Declining mental function in older individuals with high blood pressure and diabetes may be due to small changes that begin in middle age and accumulate over several years or decades. Studies have shown that people with high blood pressure and diabetes in middle age are at greater risk for declining mental function in elderly years. However none of these studies has actually measured mental function in middle-age people with these diseases. And none of them has been a large-scale study that has looked at changes in mental ability over a period of time. The study summarized here assessed the mental ability of middle-age people with high blood pressure and diabetes who were participating in a large cardiovascular trial over a 6-year period.

Methods

Researchers studied close to 11,000 (8,700 white and 2,300 black) individuals ages 47 to 60 over a six-year period who were participants in the Atherosclerosis Risk in Communities study organized by physicians from the Mayo Clinic, Rochester, Minnesota. At the beginning (baseline) of the study, researchers administered three standard assessments that tested the subjects' ability to learn and recall given words, translate numbers to symbols using a key provided, and generate words beginning with the letters A, F and S. The tests were repeated six years later, at the end of the study.

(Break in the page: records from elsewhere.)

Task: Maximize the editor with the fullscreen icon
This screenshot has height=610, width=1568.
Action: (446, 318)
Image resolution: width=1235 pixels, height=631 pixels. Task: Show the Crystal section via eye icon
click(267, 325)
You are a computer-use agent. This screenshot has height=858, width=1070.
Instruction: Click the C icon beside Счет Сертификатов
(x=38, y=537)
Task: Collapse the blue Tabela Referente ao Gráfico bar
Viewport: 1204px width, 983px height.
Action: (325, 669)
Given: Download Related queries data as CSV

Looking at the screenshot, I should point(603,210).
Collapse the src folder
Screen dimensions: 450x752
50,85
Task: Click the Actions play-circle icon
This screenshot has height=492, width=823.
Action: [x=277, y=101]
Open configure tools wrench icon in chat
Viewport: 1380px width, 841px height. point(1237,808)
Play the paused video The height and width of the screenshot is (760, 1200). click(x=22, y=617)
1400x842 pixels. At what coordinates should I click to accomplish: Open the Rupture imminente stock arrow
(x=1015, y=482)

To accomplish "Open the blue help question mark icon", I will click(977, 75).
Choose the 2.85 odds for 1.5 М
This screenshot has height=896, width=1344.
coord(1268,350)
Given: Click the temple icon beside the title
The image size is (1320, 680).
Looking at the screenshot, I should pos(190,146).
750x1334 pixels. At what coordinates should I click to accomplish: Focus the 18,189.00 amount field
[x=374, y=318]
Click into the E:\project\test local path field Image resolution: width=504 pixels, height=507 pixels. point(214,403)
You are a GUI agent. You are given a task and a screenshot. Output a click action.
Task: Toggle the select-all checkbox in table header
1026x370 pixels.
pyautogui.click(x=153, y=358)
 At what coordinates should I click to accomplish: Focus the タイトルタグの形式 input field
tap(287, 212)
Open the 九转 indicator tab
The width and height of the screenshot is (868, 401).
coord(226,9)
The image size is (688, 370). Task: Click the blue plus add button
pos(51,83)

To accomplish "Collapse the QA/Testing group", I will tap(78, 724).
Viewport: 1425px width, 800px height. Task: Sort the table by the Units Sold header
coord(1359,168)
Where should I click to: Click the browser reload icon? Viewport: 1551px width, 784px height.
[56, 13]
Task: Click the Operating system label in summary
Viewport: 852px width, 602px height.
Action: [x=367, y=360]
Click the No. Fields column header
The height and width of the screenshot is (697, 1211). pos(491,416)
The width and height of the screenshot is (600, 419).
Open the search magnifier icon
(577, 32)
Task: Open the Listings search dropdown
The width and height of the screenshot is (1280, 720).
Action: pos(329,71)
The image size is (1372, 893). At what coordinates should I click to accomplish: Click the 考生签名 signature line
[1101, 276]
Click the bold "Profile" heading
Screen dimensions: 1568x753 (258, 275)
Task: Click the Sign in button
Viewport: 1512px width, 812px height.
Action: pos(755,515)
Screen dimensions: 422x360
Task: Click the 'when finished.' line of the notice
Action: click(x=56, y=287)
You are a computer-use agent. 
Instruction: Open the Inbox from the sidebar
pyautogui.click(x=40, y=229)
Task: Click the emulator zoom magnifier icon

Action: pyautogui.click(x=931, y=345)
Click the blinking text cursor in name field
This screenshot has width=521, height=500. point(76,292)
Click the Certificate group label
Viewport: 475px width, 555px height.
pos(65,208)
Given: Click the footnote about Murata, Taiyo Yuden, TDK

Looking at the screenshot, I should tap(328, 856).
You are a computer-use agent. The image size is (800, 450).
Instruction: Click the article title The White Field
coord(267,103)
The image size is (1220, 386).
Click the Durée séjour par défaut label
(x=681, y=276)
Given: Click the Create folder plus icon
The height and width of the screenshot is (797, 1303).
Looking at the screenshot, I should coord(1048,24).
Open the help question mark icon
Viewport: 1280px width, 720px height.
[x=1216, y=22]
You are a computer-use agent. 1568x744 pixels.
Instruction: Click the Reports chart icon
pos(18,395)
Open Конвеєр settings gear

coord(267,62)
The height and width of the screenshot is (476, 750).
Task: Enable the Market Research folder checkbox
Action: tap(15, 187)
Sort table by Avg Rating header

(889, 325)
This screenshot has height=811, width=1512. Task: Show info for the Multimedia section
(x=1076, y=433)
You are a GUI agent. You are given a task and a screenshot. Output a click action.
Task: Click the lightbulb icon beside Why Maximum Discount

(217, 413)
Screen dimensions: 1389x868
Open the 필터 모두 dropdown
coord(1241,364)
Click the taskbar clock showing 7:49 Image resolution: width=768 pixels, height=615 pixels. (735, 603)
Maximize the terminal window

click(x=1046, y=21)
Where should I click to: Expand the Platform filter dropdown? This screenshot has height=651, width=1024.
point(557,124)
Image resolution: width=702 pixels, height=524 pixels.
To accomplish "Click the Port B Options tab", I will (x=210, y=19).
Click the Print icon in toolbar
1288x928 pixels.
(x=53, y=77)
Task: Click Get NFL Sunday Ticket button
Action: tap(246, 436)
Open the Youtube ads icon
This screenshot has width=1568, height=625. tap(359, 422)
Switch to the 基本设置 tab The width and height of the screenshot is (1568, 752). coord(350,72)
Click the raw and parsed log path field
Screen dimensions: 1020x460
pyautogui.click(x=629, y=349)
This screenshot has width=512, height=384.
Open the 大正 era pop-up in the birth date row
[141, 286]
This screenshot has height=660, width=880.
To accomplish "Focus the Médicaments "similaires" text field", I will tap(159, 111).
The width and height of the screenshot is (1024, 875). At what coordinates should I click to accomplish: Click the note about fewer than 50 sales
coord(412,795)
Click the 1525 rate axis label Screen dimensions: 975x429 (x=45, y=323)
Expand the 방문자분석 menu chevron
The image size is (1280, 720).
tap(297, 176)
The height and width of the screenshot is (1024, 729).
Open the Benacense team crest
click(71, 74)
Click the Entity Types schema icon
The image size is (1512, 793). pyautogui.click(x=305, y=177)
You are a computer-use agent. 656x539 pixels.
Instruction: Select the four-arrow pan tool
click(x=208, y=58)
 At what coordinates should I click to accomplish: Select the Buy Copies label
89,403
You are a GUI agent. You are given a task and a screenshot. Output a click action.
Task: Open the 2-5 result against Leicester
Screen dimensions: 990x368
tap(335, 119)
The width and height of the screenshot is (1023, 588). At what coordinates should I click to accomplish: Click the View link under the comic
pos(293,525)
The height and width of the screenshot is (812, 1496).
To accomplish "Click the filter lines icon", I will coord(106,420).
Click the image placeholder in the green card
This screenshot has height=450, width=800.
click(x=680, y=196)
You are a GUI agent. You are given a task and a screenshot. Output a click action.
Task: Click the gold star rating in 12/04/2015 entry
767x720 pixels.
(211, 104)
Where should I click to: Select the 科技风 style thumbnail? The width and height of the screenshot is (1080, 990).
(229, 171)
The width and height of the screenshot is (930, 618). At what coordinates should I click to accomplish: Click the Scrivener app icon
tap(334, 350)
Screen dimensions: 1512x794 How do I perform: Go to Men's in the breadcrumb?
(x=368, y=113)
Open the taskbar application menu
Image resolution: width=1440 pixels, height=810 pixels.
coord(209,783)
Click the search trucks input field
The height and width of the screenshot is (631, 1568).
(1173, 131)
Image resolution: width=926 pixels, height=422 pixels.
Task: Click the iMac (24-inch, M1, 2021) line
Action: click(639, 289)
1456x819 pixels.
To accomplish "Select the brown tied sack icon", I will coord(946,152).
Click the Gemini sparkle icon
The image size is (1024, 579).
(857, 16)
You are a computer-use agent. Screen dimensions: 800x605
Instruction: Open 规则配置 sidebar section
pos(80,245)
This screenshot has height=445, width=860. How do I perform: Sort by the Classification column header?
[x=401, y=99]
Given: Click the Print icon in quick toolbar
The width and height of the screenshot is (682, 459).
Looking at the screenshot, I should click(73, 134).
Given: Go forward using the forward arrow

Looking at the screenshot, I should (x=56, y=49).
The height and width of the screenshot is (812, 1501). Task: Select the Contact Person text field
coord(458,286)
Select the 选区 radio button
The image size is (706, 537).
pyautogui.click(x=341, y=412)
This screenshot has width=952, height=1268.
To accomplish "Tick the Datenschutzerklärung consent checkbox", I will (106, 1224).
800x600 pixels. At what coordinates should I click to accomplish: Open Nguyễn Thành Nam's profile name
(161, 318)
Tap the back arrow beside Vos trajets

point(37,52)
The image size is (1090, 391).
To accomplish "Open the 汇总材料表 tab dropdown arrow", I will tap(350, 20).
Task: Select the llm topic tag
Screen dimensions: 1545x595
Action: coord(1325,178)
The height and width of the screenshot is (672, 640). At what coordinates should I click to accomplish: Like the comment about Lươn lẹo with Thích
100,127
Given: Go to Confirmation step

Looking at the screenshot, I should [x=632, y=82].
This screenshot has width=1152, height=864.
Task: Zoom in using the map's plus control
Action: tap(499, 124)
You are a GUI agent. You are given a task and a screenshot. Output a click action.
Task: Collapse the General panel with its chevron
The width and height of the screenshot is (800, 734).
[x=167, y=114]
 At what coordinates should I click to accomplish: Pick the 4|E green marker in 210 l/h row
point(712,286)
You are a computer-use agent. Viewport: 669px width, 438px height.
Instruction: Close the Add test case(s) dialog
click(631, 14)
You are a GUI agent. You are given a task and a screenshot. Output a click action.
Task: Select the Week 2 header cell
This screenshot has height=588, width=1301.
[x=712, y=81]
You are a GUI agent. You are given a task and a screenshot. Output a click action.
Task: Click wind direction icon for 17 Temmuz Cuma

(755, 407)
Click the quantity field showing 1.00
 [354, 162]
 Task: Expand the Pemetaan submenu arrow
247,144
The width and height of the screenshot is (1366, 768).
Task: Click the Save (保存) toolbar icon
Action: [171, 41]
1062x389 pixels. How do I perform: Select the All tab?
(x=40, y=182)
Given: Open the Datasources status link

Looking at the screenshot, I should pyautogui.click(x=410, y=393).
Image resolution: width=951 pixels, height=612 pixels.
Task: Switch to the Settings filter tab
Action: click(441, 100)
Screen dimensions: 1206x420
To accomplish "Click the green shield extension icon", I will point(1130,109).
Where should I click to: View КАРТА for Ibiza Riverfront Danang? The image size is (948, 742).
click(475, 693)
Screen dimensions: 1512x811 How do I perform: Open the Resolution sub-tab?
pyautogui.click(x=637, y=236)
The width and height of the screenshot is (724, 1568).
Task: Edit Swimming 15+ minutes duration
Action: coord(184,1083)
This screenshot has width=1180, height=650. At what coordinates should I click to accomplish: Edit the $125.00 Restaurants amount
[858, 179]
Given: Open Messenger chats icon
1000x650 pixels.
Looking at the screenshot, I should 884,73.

Researchers also assessed the following risk factors at baseline: high blood pressure, diabetes and high low-density cholesterol levels (LDL cholesterol), smoking, use of non-prescription and prescription drugs, and the thickness of the carotid artery wall.

Subjects' baseline and six-year test scores were compared to determine whether there was any change over the study period. The changes in test scores were also compared to the risk factors.

Results

The average score for all study participants decreased over the six-year study period. However, the changes were small and were greater for older than younger individuals. More importantly...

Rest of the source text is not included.